Challenges to applying consumerization to IT
  • Vendors provide the UX. Usability and low barriers to participation won't exist until 3rd party vendors, which provide a large percentage of IT (often on lengthy upgrade intervals), get the message and overhaul their apps.
  • Consumer technology often isn't enterprise ready. At one point, neither was open source, but eventually an industry that provided value-added services emerged. The same pattern is likely to happen with popular consumer apps.
5) Big data

Businesses are drowning in data more than ever before, yet have surprisingly little access to it. In turn, business cycles are growing shorter and shorter, making it necessary to "see" the stream of new and existing business data and process it quickly enough to make critical decisions. The term "big data" was coined to describe new technologies and techniques that can handle an order of magnitude or two more data than enterprises are today, something existing RDBMS technology can't do it in a scalable manner or cost-effectively.

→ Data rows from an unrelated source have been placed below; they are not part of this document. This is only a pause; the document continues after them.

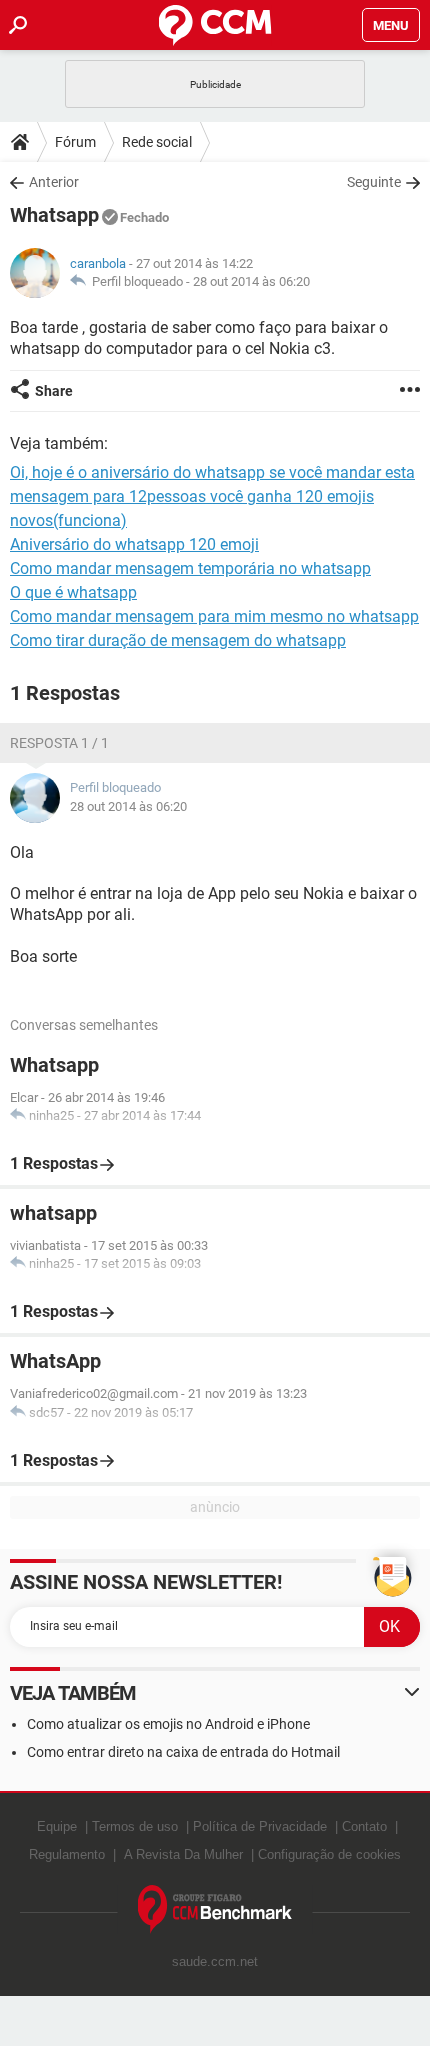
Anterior (54, 182)
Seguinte (374, 182)
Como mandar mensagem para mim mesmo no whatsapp (214, 616)
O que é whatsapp (73, 592)
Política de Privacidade (260, 1826)
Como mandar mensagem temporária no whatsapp (190, 568)
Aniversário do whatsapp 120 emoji (134, 544)
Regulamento (67, 1854)
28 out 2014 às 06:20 (251, 281)
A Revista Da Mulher (183, 1854)
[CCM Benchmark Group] (215, 1909)
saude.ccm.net (215, 1961)
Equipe (57, 1826)
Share (54, 391)
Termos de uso (135, 1826)
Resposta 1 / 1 (59, 743)
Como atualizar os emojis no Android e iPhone (168, 1724)
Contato (364, 1826)
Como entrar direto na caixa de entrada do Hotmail (183, 1752)
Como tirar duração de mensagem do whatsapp (178, 640)
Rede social (157, 142)
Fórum (75, 142)
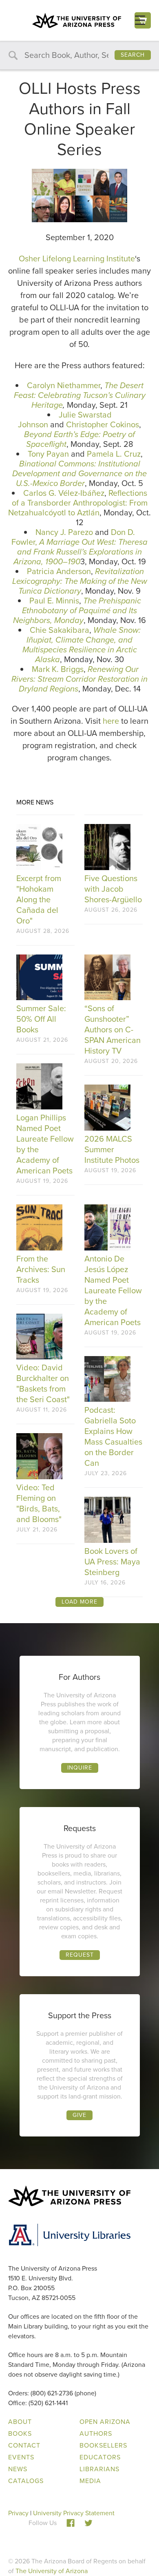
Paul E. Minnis (54, 600)
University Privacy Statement (74, 2513)
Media (90, 2480)
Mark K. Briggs (58, 669)
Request (80, 1955)
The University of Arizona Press (76, 20)
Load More (79, 1601)
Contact (24, 2445)
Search (133, 55)
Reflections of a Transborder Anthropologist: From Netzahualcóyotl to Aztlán (78, 503)
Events (21, 2457)
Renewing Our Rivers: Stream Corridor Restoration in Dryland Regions (79, 679)
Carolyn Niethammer (63, 385)
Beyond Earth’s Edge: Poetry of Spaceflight (79, 439)
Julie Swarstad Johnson (65, 420)
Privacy (18, 2513)
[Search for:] (79, 55)
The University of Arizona (51, 2571)
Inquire (79, 1767)
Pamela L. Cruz (114, 454)
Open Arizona (105, 2421)
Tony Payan (48, 454)
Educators (100, 2457)
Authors (96, 2433)
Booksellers (103, 2445)
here (112, 721)
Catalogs (26, 2480)
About (20, 2421)
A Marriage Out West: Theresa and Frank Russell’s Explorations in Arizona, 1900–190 (80, 552)
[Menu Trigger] (140, 20)
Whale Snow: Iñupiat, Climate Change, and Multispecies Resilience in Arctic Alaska (81, 644)
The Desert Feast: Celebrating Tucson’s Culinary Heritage (80, 395)
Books (20, 2433)
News (17, 2469)
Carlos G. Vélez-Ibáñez (63, 493)
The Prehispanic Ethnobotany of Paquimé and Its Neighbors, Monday (77, 610)
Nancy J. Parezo (64, 532)
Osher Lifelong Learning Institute (77, 258)
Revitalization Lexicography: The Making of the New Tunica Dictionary (79, 581)
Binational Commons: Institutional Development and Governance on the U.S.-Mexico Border (79, 473)
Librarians (99, 2469)
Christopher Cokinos (102, 424)
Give (79, 2115)
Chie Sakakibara (59, 630)
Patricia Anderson (59, 571)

Big data offers the promise of better ROI on valuable enterprise datasets while being able to tackle entirely new business problems that were previously impossible to solve with existing techniques. While most companies are still addressing their big data needs with data warehousing, according to Loraine Lawson, one need only scan the impressive McKinsey report on Big Data to see the major opportunities it offers on the business side.

Challenges to adopting big data
  • Big data requires many new skills. There are a host of advanced technologies and new platforms to learn to be effective with big data, and the IT departments I've spoken with are concerned about the skills they must acquire or foster internally to take advantage of them.

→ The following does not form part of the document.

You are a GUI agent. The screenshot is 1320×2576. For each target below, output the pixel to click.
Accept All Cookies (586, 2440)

  • Meaningful use of big data requires considerable cross-functional buy-in. Big data requires tapping into silos, warehouses, and external systems using new techniques. SOA has similar challenges because it had to coordinate and align so many parts of the business. While some big data will be single function, many of the more intriguing possibilities requires a lot of cooperation across the business and with external vendors, not at easy task.

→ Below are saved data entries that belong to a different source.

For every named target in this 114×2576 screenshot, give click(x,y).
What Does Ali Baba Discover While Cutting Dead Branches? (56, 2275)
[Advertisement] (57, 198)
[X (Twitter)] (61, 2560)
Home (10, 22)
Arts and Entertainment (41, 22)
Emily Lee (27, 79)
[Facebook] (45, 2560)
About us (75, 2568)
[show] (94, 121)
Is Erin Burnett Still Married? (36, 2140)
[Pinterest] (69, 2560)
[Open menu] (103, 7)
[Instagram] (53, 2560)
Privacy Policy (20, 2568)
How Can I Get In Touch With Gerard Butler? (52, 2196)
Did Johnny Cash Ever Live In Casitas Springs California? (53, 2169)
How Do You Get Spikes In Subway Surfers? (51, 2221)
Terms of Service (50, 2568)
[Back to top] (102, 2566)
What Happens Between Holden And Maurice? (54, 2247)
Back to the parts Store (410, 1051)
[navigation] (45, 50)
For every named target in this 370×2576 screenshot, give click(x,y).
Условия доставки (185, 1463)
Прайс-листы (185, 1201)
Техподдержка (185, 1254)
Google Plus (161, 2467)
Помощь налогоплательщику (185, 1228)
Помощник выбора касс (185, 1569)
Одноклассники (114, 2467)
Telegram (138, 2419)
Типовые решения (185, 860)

How IT can evolve to meet the Big Five

I'm beginning to see that in order to stay relevant, and not become the PBX department, IT departments must be prepared to take a "Big Leap" to meet the Big Five. What this Big Leap looks like will be different for every organization, and their are multiple directions that can be taken. As I wrote on Twitter recently, the deeply transformational nature of most of the Big Five means IT must either start leading the business models and evolution of the organization, or become a commoditized utility while the business figures out the moves on their own. This almost certainly means open supply chains and enabling strategic IT abundance via designed loss of control coupled with emergent and agile approaches to IT. Now that I've explored the Big Five, I'll take a look at the Big Leap soon and see what the options are for IT -- such as "The Next Generation Enterprise Platform" that Michael Fauscette recently posted -- to not only remain relevant in the 21st century, but become the driver of business.

Can IT become the driver of business or will the function be absorbed by lines of business as their leaders become digital natives?